Got really excited when my wife said she was going to teach me something new in the bedroom until she started folding a fitted sheet.

@RogerQuimbly

I get most of my exercise these days from shaking my head in disbelief.

@FinallyHeSleeps

Nothing freaks out people like unblinking eye contact in a public restroom.

Especially when you do it from underneath the stall divider.

@LoveNLunchmeat

My eyesight is just terrible since having kids. I’m always seeing double.
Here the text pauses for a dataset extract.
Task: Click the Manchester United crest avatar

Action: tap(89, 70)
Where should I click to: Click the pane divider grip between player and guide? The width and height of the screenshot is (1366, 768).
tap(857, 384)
It’s a nightmare!

Optometrist: Ma’am you have identical twins…

@Mr_Kapowski

[fancy restaurant]

Wife: How was the bathroom?

Me: The bathroom attendant doesn’t come in and help when you yell “WIPE” from the stall

@carlyken

[airport security]
*BEEP*
Ma’am, step through again
*BEEP*
Nice try pal, I’m not removing my Slayer shirt
Ma’am, please it’s too much metal

@Darlainky

[jungle]

Detective: I’d like to ask you some questions about a recent jewel heist.

Ring-tailed lemur: This is profiling.

@MikeMcNeil_

wife: “HOW ARE WE OUT OF ICE AGAIN?”

me: “DUNNO,” I yell from the bathroom; the penguin and I can barely contain our laughter.

@richardosman

My daughter is in China and sends me photos of mis-translations. This is my new favourite.

@Mostly_Cheese

Him: Has anyone ever told you that you look like Scarlett Johansson?
Her: No.
Him (detective looking for a Scarlett Johansson impersonator): You’re free to go.